→ Requirements
From the line containing "Click the Recent News arrow icon" through the end of the records, change "Collapse" to "Expand" and leave everything else as it is. Omit the pictures from your answer.

•••

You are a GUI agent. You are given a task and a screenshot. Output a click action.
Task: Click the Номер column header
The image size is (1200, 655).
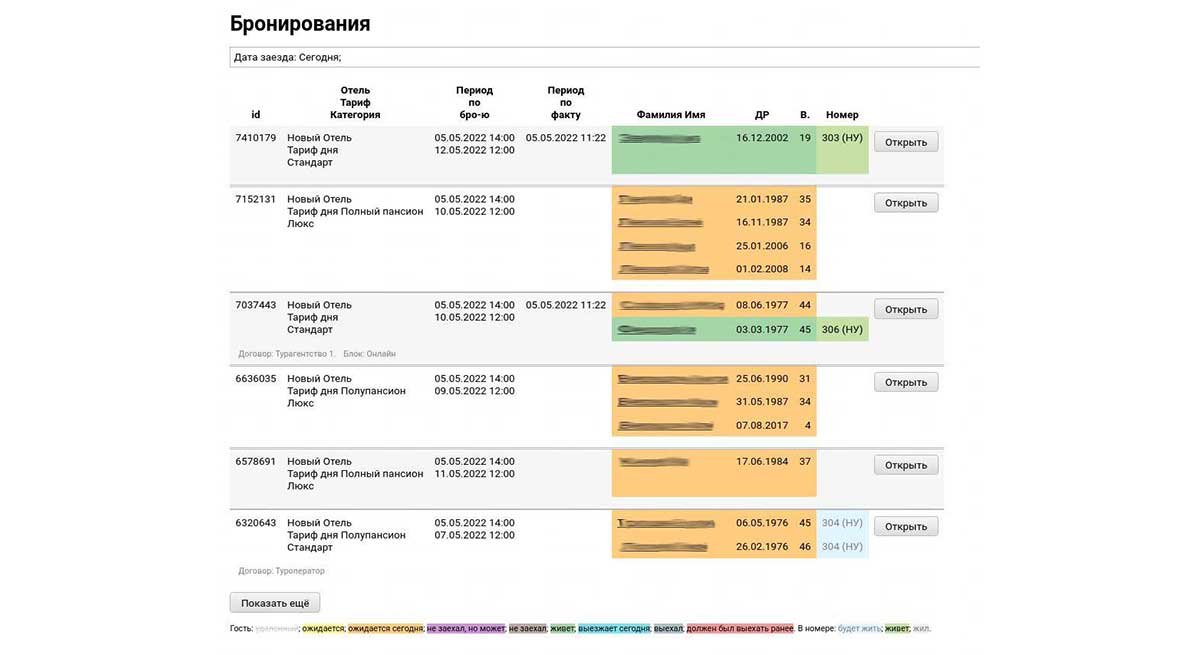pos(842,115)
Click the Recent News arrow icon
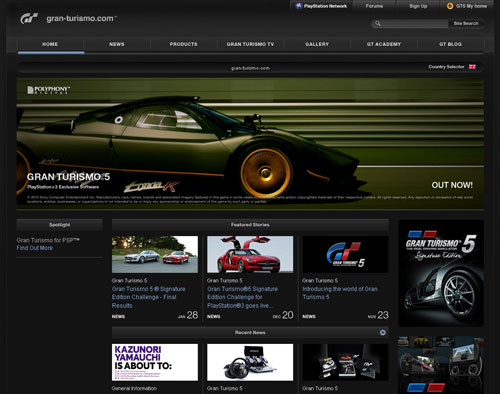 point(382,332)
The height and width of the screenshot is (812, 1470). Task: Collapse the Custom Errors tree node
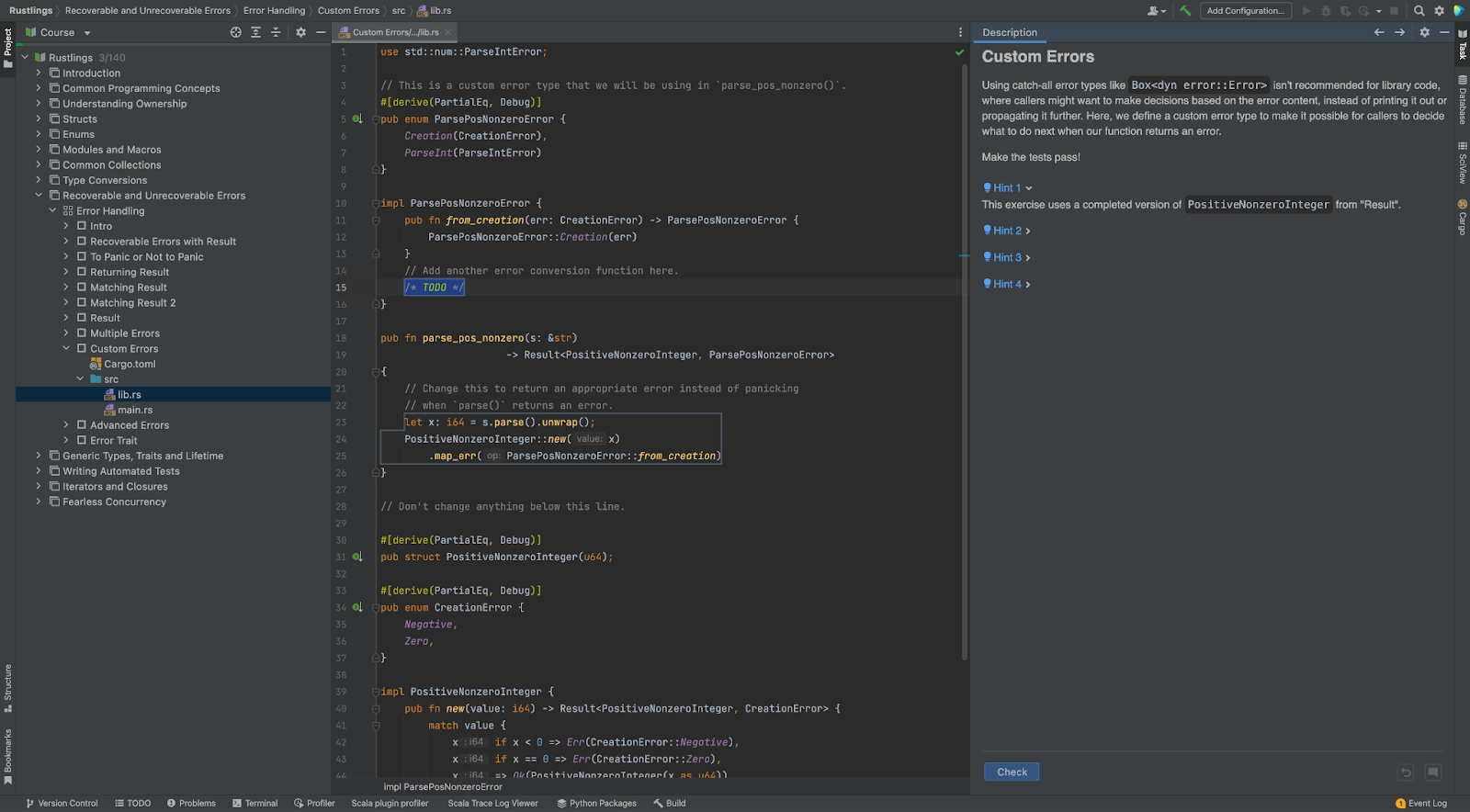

•••

→ Solved exercise
Click the Recent News arrow icon
 point(382,332)
The height and width of the screenshot is (812, 1470). Task: Expand the Custom Errors tree node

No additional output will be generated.